How does the 3D model work that you developed?

‘It is often difficult for the surgeon to determine exactly where the tumor is in the kidney. It is also challenging to see how much space there is around the tumor and where exactly the surgeon should cut. To perform kidney-sparing surgery well, I devised a technique that creates a 3D model of the kidney tumor.

This consists of two steps. The first step is a new type of MRI scan that clearly shows the blood vessels of the kidney. The second step is a fast-working computer program that makes a 3D model from these MRI images. We make a unique 3D model for each child. The surgeon looks at the model before and during the operation.’

How does the 3D model help the surgeon to have a better view on the tumor?

‘The 3D model can be displayed in different ways. You can print it or view it on a screen. You can also make a hologram of it. A hologram is a 3D image that seems to float in the air. You can view a hologram from different angles, just like with a real object. The surgeon then wears a HoloLens. This is a pair of glasses with a transparent screen that can project a hologram into the real world. Initially, we used holograms only before surgery to make a good plan. The surgeon can look into the kidney and see all the structures well. But you can do more with a hologram. You can also use it during the surgery. The hologram can even move to the right position with the help of special computer programs. This allows surgeons to see even better where they need to operate.’

Video: Matthijs explains how the HoloLens works

YouTube video: 3_VZOs7GlRU





Have you also received feedback from other surgeons on the 3D model and your HoloLens?

‘Yes.
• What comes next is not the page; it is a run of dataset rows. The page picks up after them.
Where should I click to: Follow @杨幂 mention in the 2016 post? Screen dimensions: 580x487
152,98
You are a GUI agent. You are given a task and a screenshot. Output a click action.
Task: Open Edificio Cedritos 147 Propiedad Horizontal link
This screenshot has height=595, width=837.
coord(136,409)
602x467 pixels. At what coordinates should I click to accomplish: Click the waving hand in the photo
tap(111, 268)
We collaborate with surgeons from other pediatric cancer centers. We are also starting new research in this area, for example with St. Jude Children’s Research Hospital in the United States. We are at the forefront of developing these techniques and want to further develop this together with them. We also work with the Sant Joan de Déu hospital in Barcelona. They have a lot of knowledge about 3D printing models to use during surgery. That is something we can learn a lot from.’
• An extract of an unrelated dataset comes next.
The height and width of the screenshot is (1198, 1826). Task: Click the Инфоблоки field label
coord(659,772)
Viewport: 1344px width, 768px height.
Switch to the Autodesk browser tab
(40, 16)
What are the next steps in your research?

‘We want to use the 3D model for other types of childhood cancer. For example, for neuroblastoma. This tumor is in the abdomen, often near important blood vessels. During surgery, the surgeon has to navigate through these. With the 3D model, we try to make this clearer. This way, the surgeon can better see where the risky spots are. Another idea is to use the 3D model to explain the surgery to children and their parents. Surgery is often scary for a child. We want to make 3D prints in multiple colors. This makes it easier for children to understand what will happen. They can hold and view the model.
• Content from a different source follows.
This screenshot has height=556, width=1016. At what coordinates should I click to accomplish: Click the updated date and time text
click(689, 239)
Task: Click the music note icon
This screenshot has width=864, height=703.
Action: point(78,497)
Another next step our team is working on is combining ultrasound with 3D models during surgery. This helps the surgeon to determine the exact boundary between healthy kidney tissue and tumor tissue. Ultrasound is currently still in 2D. By combining this technique with our 3D models, we can generate an even more complete picture. This allows the surgeon to remove the kidney tumor even more accurately. This fits within our mission to cure every form of childhood cancer with the best possible quality of life.’

About this PhD defense
Matthijs Fitski is a technical physician and PhD candidate in the research groups of prof. dr. Marc Wijnen and prof. dr. Marry van den Heuvel-Eibrink. A technical physician integrates medical and technical knowledge to optimise diagnosis and treatment. Fitski will defend his thesis on Wednesday, 3 July, at Utrecht University with the dissertation 'Introducing new dimensions in paediatric oncologic surgery.’